Ознакомительная версия.
Три дочери президента (восточная трагедия — три дочери и ни одного сына, судьба уже отметила Наджиба), три милые бойкие девчонки раскланялись, хихикая, с гостем и отправились спать.
Переводчик? Очевидно, был переводчик, который едва ли понимал смесь фарси, урду, английского, на которой с легкостью, даже с каким-то наслаждением изъяснялись афганский президент и Генерал.
Мысль, которую Генерал внушал Наджибу, была совершенно неофициальна и проста: не надейтесь на Москву! Старой Москвы уже нет, новая вас предаст. Умный афганец все иносказания понял, но поверить в то, что Москва способна бросить человека, взращенного ею же, Наджибулла не мог. Ужин с удивительно вкусной домашней едой скомкался, остыл на тарелках сочный афганский шашлык, скучал в стаканах недопитый виски. Наджиб помнил, что Крючков, «генерал Александров», предпочитал всем спиртным напиткам виски «Chivas Regal», и щедро выставил на стол пару пузатых бутылок. Генерал этот напиток во что-то особое не ставил, но, дабы не огорчать радушного хозяина, при виде бутылок изобразил веселое оживление. Тень генерала Александрова долго висела над Кабулом. (Кстати, сам Крючков к спиртному пристрастен не был и представил «Chivas Regal» своим излюбленным напитком лишь потому, что кто-то из подчиненных когда-то убедил его, что именно это виски пьют в высоких американских кругах.)
Наджиб был предупрежден. По правилам игры он должен был бы бежать в Дели, куда заблаговременно отправилась его семья — Фатан и три милые девочки.

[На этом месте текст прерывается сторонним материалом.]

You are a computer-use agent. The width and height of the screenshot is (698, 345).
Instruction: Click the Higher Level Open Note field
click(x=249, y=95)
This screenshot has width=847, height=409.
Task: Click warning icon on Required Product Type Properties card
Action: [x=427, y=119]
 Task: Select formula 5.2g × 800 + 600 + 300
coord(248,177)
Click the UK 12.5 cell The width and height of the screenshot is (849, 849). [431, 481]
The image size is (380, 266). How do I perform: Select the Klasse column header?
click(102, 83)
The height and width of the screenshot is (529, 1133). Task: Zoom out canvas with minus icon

Правила игры в нашем беснующемся мире не соблюдаются. Наджиб направлялся к самолету, когда на его пути встал его же соратник, бывший министр иностранных дел демократического правительства Вакиль с группой вооруженных людей. Самолет улетел, Наджиб оказался в заточении в миссии ООН. Вакиль ныне живет в Швейцарии. Ворвавшиеся в Кабул талибы расстреляли Наджиба. Говорят, что стреляли пакистанские офицеры.
* * *
Нам всегда достанет сил перенести чужое несчастье. Гибель Наджиба была чужим несчастьем. Старик к тому времени отошел от всяких государственных дел. О судьбах России беспокоились другие люди, воспитанные на западной социологии и экономической науке, беспредельно честолюбивые и, увы, столь же беспредельно алчные. Время от времени созданная их же руками власть выплевывала кого-то из них на публичный позор: Станкевича, Кобеца, Полторанина, Коха, но публика (или общественное мнение) настолько очерствела, что перестала воспринимать приглашения к зрелищам. «Жизнь дается человеку только один раз, и надо прожить ее...» Одному, бесчисленному множеству, — выжить, другому, ничтожному меньшинству, — прожить и обеспечить беспечальное существование своему потомству.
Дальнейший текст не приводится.